Setting up the correct documentation structure is a very important step that should be discussed with IXIASOFT to ensure that the structure is optimal for your deployment. Once that structure is set up, it should be communicated clearly to end users so that they understand how they should create their documentation.
Adding the documentation to versions
- Creating content: When creating content, writers must assign it to one or more versions. The menus to create maps, topics, images, and resources in the DRM module require the writers to specify the version(s) in which the newly created object will be added.
- Working on multiple versions of documentation sets:
To work on a new version of an existing documentation set, you branch the
documentation set by cloning that version.
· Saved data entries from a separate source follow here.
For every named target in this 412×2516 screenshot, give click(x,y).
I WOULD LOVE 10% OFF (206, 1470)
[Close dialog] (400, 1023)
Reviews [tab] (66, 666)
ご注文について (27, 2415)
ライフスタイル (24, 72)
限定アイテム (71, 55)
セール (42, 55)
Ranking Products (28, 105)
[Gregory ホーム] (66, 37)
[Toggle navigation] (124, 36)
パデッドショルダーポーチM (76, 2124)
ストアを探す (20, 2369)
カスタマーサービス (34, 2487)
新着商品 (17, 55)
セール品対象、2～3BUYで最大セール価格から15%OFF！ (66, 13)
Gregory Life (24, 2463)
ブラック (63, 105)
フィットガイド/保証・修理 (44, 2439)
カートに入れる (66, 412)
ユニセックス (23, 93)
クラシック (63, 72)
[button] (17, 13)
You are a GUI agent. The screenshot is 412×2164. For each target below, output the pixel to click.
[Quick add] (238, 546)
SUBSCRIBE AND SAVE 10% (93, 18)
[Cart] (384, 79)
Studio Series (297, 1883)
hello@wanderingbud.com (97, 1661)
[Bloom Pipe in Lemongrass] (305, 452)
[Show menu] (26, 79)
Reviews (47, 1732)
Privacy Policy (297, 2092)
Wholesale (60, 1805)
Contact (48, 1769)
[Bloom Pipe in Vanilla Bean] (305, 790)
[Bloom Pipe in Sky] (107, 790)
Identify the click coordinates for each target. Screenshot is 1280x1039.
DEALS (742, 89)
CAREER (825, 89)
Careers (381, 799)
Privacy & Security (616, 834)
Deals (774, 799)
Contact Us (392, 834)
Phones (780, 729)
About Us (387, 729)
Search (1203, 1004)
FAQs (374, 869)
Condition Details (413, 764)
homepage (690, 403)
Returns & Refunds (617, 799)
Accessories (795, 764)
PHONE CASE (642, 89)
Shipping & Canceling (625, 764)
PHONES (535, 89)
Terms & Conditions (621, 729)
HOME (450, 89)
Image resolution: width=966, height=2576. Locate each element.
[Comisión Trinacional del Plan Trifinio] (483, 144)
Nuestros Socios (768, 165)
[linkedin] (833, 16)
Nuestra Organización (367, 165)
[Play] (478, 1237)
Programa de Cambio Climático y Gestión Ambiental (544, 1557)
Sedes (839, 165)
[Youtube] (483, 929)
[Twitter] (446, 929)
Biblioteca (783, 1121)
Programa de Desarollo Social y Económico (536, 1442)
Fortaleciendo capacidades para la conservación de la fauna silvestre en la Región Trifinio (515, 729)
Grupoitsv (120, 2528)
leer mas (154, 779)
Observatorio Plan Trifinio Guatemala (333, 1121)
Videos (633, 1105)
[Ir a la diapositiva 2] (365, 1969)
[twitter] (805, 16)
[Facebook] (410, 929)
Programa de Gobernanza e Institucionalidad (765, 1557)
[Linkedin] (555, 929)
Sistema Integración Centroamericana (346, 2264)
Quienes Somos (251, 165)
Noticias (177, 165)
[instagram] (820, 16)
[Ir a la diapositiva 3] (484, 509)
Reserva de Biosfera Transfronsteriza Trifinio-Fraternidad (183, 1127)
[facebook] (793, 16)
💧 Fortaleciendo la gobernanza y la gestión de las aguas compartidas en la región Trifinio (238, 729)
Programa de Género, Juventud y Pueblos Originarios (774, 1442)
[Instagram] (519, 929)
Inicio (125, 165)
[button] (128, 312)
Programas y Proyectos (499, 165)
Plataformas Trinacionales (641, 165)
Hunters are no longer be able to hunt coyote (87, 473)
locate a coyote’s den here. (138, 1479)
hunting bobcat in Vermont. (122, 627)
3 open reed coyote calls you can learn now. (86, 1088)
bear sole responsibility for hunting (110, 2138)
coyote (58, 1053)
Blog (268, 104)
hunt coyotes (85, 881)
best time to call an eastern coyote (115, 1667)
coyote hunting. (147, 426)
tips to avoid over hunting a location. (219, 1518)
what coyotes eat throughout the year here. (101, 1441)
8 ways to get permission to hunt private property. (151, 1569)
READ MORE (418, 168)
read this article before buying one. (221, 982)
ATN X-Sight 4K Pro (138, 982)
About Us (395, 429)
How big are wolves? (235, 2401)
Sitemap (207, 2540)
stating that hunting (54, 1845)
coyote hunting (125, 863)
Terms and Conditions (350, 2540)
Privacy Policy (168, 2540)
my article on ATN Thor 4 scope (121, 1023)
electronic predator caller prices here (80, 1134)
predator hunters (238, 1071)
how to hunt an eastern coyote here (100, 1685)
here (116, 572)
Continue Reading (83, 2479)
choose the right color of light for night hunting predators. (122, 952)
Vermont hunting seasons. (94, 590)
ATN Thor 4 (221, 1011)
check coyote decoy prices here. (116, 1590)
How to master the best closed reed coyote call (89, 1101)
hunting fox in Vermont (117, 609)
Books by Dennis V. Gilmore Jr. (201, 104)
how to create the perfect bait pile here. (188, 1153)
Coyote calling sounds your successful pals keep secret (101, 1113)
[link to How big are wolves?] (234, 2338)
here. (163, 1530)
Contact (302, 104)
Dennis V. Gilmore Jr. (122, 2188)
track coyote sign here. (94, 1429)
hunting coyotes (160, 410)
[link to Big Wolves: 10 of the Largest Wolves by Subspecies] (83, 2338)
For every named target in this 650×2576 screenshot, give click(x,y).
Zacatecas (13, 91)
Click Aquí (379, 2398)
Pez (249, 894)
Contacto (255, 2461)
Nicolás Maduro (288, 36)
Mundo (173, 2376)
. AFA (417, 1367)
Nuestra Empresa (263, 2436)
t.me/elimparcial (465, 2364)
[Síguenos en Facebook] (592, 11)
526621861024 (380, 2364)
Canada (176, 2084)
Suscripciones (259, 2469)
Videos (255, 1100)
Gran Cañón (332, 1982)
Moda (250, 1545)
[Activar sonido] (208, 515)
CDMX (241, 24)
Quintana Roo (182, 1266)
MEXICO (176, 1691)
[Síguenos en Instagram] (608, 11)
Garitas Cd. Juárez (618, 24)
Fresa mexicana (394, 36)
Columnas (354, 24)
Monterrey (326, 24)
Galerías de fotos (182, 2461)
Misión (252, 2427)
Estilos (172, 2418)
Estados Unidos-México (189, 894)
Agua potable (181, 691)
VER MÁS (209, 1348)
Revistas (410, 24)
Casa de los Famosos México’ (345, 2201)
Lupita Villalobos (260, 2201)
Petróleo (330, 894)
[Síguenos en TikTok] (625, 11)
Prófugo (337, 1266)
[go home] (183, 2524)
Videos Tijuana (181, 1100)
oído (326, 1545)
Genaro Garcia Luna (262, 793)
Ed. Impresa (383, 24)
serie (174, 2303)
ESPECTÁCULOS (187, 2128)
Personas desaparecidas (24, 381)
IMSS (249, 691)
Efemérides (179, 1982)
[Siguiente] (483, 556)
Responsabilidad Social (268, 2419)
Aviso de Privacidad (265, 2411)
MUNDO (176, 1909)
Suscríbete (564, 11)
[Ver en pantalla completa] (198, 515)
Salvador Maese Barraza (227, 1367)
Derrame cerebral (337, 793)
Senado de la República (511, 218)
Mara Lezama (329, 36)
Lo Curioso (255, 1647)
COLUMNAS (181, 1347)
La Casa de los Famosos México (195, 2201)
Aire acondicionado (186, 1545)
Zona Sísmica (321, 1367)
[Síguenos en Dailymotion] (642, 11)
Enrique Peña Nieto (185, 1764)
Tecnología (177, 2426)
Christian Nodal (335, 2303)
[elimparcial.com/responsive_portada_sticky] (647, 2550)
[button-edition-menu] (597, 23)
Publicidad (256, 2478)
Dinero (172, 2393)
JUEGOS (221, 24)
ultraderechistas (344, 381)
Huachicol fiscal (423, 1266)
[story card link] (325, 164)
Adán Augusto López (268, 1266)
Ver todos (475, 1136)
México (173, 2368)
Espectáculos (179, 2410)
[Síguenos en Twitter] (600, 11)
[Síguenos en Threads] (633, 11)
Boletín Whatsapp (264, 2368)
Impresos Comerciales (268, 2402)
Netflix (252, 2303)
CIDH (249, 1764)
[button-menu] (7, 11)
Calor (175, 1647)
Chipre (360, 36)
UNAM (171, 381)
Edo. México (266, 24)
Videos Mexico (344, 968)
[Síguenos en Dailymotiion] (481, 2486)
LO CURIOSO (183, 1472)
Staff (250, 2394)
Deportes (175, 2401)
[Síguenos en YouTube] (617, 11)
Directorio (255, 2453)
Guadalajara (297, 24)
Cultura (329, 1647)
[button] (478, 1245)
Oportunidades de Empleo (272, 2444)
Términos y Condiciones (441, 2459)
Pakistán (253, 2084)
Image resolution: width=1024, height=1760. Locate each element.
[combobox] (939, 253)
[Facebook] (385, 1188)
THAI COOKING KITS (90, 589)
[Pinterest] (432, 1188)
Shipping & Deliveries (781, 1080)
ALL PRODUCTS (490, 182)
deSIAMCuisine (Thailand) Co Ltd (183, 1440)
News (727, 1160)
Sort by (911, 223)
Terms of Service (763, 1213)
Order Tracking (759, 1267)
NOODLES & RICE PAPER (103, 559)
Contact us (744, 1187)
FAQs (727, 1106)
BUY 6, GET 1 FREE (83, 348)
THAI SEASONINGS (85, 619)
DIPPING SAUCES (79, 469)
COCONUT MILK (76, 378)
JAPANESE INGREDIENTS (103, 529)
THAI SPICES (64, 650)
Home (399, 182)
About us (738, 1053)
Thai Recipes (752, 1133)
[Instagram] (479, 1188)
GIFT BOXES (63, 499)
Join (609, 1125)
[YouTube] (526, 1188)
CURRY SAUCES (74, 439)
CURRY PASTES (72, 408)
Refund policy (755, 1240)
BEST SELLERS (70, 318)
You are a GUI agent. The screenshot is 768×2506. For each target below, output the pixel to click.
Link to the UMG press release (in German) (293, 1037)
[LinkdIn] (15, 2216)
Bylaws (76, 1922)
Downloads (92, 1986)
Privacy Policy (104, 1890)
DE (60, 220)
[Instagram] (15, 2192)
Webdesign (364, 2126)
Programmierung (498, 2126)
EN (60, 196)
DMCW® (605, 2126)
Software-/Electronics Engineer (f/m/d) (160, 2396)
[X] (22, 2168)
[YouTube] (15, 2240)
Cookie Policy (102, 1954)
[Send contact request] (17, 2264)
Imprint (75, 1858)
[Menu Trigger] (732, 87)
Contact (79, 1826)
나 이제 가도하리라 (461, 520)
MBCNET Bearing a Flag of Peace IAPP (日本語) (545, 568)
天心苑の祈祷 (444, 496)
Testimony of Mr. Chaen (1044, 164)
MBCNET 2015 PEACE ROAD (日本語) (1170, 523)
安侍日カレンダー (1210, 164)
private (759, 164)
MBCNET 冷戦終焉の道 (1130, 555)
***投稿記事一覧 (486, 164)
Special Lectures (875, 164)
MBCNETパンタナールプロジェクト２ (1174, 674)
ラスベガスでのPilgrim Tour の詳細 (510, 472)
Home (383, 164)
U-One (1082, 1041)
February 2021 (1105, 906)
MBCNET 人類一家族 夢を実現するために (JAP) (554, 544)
When you clone a version, IXIASOFT CCMS creates a new container and all the maps are branched
automatically in the new version.
Writers can then branch topics, images, and resources as necessary to modify the object used in the new version without impacting the source version.Note: You never branch a map. Maps are branched automatically when you clone a version or when you add a map to another version.
You can also update objects to previous versions so that changes made in a new document version can be applied to the previous versions. For example, if you had branched a topic to document new parameters added in Version 2 and you need to apply these changes to Version 1 also, you can simply update the new topic to Version 1 so that both versions now use the updated topic.